General characteristics
- Class & type: Ton-class minesweeper
- Displacement: 440 tons
- Length: 152 ft (46.3 m)
- Beam: 28 ft (8.5 m)
- Draught: 8 ft (2.4 m)
- Propulsion: Originally Mirrlees diesel, later Napier Deltic, producing 3,000 shp (2,200 kW) on each of two shafts
- Speed: 15 knots (28 km/h; 17 mph)
- Armament: 1 × Bofors 40 mm L/60 gun; 1 × Oerlikon 20 mm cannon; 1 × M2 Browning machine gun;

= HMS Kellington =

Ton-class minesweeper of the Royal Navy

HMS Kellington (M1154) was a of the Royal Navy, launched on 12 October 1954 and named after the village of Kellington in North Yorkshire.

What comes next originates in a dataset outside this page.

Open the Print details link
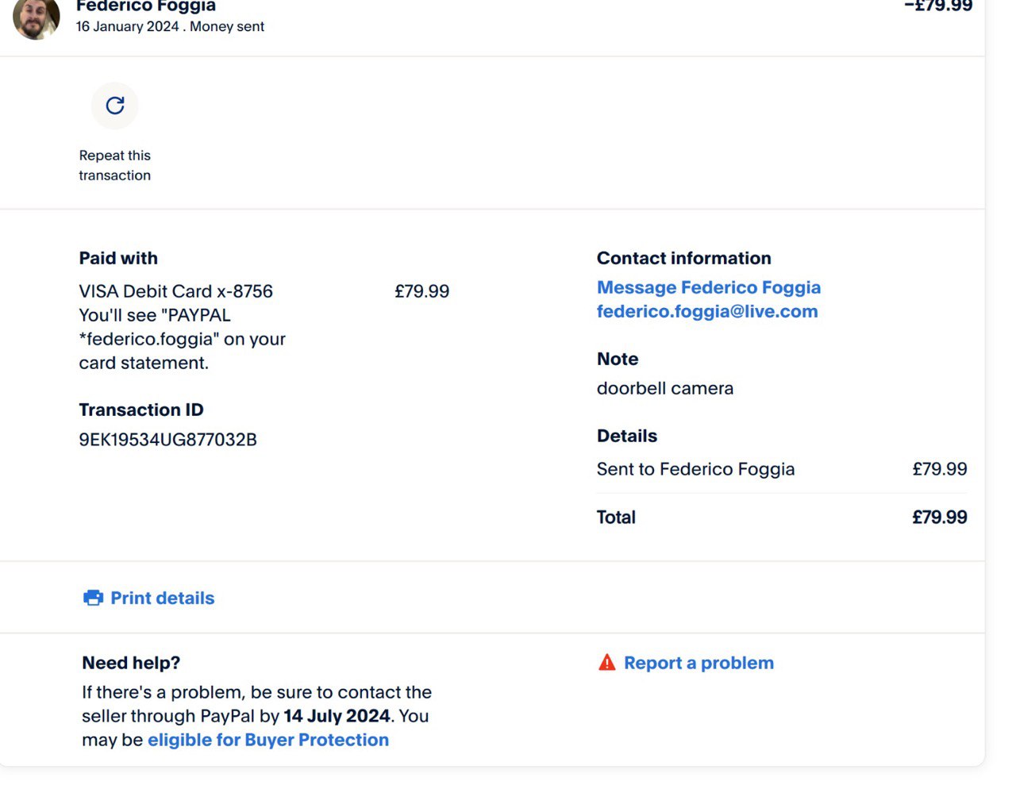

She served as part of 108th mine sweeping squadron based at Malta in 1956, and in January 1957 arrived back in Hythe to join the reserve fleet.

She was converted to a minehunter between 1967 and 1969.

She was decommissioned in 1993 and was handed over to become a training ship for the Sea Cadets on 23 August 1993. She was moored on the River Tees at Stockton on Tees in County Durham. She was purchased outright on 9 February 1999, but closed due to health and safety reasons in 2005.

She was broken up in situ by Able UK in 2009.